__Task description__
The records below are to be repeated in full, exactly as they are.

[Saved entries]

________________

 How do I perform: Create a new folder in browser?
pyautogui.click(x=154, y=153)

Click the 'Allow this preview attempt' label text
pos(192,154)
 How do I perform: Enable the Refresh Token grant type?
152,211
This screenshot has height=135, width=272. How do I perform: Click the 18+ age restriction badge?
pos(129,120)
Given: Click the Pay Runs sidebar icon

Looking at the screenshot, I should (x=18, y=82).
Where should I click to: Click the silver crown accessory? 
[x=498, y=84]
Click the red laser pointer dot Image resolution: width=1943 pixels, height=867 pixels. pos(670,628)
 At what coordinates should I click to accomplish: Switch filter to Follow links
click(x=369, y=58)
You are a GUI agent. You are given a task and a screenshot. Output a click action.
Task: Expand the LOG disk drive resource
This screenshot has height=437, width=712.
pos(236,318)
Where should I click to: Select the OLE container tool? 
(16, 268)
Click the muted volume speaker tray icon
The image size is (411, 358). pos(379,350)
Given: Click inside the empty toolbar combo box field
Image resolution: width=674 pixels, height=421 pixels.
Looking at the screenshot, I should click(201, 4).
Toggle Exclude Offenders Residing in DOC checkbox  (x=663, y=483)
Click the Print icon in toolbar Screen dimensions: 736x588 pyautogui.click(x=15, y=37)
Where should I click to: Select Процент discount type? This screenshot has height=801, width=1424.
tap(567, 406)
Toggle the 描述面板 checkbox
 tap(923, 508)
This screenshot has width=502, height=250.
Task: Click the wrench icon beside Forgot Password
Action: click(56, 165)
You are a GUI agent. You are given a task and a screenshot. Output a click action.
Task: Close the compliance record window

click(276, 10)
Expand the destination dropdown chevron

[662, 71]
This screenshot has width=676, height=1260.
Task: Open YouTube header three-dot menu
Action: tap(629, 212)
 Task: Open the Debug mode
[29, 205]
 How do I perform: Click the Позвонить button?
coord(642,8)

________________

__Solution to the problem__
 How do I perform: Create a new folder in browser?
pyautogui.click(x=154, y=153)

Click the 'Allow this preview attempt' label text
pos(192,154)
 How do I perform: Enable the Refresh Token grant type?
152,211
This screenshot has height=135, width=272. How do I perform: Click the 18+ age restriction badge?
pos(129,120)
Given: Click the Pay Runs sidebar icon

Looking at the screenshot, I should (x=18, y=82).
Where should I click to: Click the silver crown accessory? 
[x=498, y=84]
Click the red laser pointer dot Image resolution: width=1943 pixels, height=867 pixels. pos(670,628)
 At what coordinates should I click to accomplish: Switch filter to Follow links
click(x=369, y=58)
You are a GUI agent. You are given a task and a screenshot. Output a click action.
Task: Expand the LOG disk drive resource
This screenshot has height=437, width=712.
pos(236,318)
Where should I click to: Select the OLE container tool? 
(16, 268)
Click the muted volume speaker tray icon
The image size is (411, 358). pos(379,350)
Given: Click inside the empty toolbar combo box field
Image resolution: width=674 pixels, height=421 pixels.
Looking at the screenshot, I should click(201, 4).
Toggle Exclude Offenders Residing in DOC checkbox  (x=663, y=483)
Click the Print icon in toolbar Screen dimensions: 736x588 pyautogui.click(x=15, y=37)
Where should I click to: Select Процент discount type? This screenshot has height=801, width=1424.
tap(567, 406)
Toggle the 描述面板 checkbox
 tap(923, 508)
This screenshot has width=502, height=250.
Task: Click the wrench icon beside Forgot Password
Action: click(56, 165)
You are a GUI agent. You are given a task and a screenshot. Output a click action.
Task: Close the compliance record window

click(276, 10)
Expand the destination dropdown chevron

[662, 71]
This screenshot has width=676, height=1260.
Task: Open YouTube header three-dot menu
Action: tap(629, 212)
 Task: Open the Debug mode
[29, 205]
 How do I perform: Click the Позвонить button?
coord(642,8)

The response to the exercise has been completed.